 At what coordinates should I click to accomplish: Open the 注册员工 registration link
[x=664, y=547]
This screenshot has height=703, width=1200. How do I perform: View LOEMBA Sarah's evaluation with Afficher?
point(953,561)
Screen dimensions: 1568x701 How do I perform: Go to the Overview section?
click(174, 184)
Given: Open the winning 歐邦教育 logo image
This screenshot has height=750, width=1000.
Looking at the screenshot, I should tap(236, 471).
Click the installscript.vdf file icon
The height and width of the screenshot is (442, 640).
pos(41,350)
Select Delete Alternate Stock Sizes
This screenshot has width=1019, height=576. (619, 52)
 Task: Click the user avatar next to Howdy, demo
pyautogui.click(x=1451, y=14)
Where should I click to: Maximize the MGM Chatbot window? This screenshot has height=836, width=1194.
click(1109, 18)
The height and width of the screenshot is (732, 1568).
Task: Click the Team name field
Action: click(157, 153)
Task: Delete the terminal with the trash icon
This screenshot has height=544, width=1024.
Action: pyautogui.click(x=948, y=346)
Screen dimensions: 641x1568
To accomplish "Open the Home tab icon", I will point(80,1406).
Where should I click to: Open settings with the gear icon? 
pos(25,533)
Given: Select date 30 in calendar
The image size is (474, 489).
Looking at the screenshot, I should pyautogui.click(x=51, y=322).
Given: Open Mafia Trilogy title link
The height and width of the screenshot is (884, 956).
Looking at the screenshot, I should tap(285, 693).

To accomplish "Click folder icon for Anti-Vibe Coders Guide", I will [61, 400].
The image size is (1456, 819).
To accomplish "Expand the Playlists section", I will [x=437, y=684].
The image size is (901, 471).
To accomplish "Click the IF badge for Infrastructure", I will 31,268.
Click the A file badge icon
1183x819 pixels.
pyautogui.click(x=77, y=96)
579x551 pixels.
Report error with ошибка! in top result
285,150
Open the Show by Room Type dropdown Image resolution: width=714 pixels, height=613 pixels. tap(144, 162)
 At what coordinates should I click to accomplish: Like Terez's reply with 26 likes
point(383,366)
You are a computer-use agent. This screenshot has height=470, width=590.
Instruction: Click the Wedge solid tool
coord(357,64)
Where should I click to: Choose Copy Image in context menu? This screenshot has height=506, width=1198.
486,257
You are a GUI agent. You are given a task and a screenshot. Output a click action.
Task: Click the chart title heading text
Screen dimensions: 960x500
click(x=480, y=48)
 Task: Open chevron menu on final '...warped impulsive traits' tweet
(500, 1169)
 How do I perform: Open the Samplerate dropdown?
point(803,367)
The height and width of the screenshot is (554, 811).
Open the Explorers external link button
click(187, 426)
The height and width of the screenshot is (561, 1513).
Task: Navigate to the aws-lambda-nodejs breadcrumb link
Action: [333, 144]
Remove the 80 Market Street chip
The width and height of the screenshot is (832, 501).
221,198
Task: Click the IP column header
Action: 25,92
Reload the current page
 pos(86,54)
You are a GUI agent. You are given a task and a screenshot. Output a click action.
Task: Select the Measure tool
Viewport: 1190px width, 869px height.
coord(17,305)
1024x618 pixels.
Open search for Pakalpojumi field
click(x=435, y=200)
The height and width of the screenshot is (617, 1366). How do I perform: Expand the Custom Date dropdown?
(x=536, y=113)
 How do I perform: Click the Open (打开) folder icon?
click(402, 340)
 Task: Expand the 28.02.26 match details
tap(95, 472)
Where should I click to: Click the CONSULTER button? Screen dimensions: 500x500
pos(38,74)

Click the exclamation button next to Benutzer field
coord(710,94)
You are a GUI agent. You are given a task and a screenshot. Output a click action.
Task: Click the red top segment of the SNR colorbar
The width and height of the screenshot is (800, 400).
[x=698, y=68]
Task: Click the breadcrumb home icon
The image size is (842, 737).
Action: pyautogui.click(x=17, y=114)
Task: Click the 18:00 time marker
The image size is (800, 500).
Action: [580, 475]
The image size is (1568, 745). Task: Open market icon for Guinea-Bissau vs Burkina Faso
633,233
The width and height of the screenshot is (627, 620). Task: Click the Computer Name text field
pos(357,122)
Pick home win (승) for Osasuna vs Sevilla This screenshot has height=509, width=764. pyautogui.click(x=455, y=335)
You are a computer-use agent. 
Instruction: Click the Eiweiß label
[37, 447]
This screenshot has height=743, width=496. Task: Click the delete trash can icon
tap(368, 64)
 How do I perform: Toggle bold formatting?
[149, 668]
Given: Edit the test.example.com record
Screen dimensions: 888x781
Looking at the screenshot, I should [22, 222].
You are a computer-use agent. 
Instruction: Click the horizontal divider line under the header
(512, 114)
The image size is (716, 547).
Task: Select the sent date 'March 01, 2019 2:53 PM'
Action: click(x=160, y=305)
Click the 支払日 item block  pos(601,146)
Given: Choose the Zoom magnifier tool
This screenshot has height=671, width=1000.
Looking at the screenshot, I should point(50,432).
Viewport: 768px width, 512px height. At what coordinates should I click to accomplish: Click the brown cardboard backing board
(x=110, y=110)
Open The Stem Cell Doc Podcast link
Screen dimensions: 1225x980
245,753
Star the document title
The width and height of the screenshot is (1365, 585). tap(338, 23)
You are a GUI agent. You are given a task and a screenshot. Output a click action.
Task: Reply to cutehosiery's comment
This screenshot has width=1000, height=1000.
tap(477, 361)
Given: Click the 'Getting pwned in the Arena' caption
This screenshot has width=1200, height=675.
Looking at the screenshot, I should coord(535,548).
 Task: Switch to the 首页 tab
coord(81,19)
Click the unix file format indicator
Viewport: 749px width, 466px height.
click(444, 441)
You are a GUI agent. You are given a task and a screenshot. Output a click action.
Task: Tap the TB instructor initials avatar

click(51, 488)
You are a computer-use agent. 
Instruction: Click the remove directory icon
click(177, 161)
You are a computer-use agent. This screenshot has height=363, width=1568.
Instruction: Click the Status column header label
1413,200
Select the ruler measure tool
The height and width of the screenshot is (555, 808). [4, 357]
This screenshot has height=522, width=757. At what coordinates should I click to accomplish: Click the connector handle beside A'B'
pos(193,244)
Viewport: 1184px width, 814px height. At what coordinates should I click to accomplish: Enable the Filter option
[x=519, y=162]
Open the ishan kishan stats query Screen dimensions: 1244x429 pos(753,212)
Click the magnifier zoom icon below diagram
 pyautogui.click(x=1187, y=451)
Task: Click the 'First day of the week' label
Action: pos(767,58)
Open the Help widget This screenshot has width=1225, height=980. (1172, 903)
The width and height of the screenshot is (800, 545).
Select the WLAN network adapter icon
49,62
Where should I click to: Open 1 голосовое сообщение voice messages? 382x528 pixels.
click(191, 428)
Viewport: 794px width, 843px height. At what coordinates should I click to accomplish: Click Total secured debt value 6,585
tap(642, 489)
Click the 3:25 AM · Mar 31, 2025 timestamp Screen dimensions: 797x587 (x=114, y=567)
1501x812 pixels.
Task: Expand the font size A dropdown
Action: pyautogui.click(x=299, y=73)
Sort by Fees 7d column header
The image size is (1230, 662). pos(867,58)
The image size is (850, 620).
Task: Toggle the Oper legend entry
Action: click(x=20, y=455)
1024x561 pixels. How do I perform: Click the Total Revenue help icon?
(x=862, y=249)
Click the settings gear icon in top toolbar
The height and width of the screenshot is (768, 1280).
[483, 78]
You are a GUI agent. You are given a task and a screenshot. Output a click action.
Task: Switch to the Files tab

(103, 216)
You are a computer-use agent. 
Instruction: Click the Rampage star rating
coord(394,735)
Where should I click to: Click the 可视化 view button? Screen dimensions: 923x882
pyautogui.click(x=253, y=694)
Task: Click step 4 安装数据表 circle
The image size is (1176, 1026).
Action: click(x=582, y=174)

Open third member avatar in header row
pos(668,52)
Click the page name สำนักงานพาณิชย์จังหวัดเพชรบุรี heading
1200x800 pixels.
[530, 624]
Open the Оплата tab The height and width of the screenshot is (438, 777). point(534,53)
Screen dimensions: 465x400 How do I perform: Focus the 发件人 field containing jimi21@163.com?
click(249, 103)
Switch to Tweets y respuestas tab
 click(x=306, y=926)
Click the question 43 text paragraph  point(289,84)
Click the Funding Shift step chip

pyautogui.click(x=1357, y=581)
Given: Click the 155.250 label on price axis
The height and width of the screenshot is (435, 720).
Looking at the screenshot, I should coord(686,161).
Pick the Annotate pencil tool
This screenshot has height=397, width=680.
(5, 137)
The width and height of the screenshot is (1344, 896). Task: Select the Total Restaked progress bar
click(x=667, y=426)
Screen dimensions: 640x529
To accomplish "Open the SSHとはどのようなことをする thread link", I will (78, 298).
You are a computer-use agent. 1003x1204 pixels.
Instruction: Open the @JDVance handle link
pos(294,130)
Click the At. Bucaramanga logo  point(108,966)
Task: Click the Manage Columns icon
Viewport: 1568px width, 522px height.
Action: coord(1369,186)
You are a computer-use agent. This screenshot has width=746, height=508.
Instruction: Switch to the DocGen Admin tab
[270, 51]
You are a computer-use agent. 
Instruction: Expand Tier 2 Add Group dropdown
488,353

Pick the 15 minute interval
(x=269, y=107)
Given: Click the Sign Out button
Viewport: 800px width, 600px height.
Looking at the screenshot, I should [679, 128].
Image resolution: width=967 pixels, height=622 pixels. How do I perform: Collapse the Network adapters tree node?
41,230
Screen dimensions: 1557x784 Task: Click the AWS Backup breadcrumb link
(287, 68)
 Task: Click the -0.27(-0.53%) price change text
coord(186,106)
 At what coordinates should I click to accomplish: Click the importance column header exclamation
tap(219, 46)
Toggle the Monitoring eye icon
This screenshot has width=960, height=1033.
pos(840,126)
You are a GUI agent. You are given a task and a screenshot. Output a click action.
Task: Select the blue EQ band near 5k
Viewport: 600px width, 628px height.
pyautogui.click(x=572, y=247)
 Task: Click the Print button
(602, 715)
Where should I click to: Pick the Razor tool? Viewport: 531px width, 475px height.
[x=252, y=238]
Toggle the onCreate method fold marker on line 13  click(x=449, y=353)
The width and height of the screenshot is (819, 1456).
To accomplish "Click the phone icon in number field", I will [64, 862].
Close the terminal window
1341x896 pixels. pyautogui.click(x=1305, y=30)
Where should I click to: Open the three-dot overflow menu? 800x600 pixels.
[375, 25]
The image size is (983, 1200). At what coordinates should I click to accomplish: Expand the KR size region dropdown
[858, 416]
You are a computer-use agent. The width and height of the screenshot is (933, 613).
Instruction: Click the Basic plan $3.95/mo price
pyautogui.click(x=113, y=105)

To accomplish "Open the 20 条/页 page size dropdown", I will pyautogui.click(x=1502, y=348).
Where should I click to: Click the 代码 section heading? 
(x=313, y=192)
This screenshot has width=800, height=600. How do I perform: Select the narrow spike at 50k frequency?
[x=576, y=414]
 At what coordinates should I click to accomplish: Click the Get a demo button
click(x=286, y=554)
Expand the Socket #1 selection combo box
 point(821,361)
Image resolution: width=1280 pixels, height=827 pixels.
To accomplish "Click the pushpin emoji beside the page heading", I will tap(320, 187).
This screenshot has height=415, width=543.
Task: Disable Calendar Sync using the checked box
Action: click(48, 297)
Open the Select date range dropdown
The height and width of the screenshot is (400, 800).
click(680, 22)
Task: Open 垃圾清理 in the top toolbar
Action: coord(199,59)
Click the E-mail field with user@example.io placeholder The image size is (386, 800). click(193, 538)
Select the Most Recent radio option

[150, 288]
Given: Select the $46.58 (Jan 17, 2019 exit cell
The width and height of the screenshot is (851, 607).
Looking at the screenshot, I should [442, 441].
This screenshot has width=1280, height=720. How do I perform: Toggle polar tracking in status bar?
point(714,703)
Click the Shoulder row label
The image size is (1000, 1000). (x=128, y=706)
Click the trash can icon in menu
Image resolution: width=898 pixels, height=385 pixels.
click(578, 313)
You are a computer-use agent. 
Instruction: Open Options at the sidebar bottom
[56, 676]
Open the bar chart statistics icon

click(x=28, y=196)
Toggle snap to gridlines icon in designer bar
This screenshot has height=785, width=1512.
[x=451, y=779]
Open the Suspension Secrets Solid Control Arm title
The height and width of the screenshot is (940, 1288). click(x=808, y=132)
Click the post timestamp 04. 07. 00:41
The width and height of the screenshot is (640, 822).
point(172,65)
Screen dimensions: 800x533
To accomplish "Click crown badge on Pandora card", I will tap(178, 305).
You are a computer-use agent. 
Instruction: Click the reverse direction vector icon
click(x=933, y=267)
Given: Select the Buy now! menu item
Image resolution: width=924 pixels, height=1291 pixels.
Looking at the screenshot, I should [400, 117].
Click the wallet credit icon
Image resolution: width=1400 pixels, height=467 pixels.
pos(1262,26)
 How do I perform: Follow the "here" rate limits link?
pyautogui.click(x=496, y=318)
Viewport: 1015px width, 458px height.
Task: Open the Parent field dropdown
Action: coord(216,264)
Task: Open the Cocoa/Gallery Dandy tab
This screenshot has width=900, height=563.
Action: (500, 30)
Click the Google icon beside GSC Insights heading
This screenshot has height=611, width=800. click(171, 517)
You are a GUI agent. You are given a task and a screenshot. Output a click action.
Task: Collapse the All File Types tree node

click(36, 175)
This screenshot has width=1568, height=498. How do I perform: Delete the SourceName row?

+ + + + + + +

*Activity*.
Search the entries for the string "item". Copy every line that has it.

*Problem solution*.
Click the 支払日 item block  pos(601,146)
Given: Select the Buy now! menu item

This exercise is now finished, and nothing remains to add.